• **REQUIREMENT**: Your task is to copy every line of the records below that contains "height".

[MATERIAL SUPPLIED]

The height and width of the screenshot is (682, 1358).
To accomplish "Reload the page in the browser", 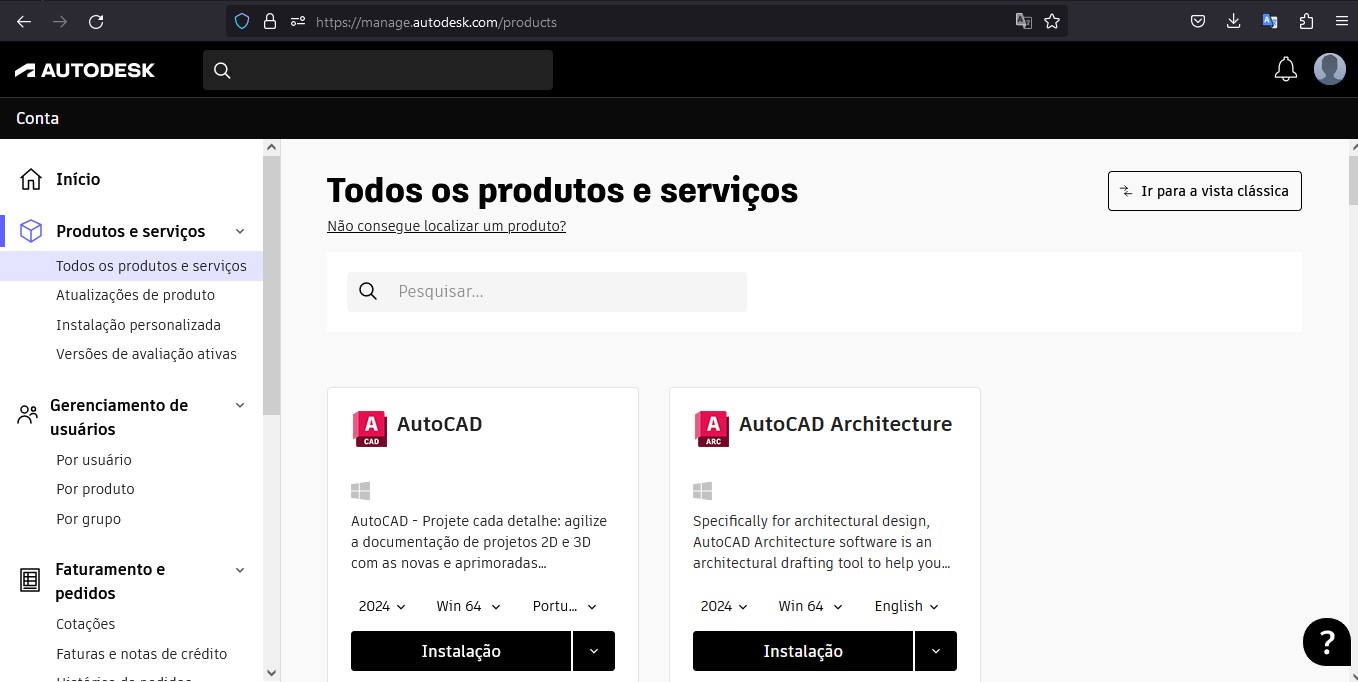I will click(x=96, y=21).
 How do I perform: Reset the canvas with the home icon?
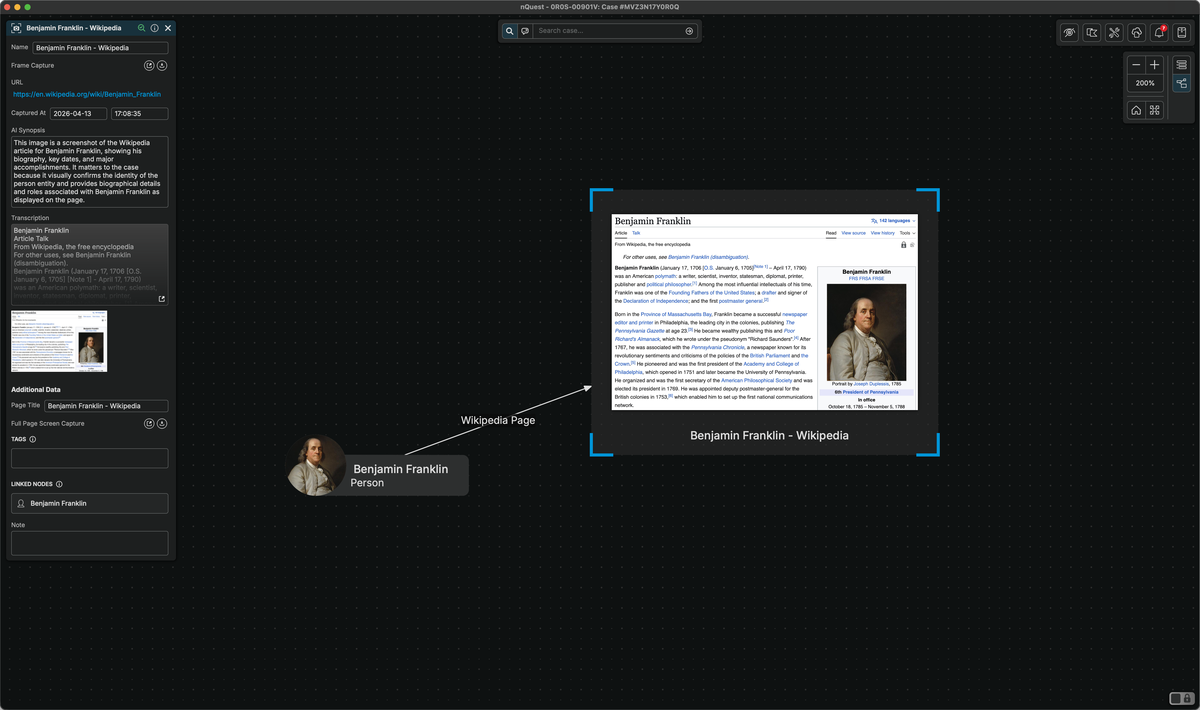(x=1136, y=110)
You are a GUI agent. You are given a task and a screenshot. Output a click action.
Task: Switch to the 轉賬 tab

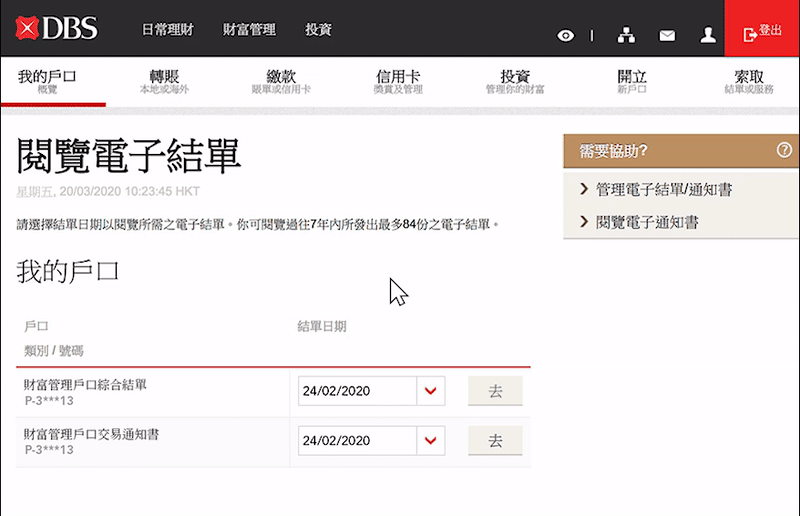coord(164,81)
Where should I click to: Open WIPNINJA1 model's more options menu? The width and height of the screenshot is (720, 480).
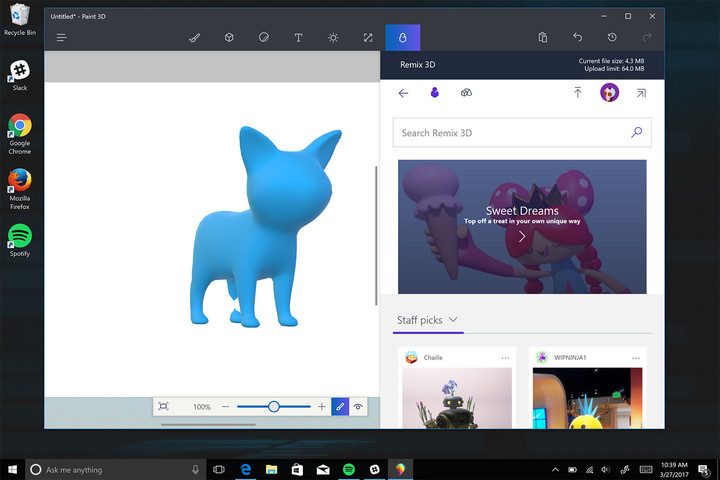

[/MATERIAL SUPPLIED]

• **OUTPUT OF THE TASK**:
The height and width of the screenshot is (682, 1358).
Where should I click to: Open WIPNINJA1 model's more options menu? The width and height of the screenshot is (720, 480).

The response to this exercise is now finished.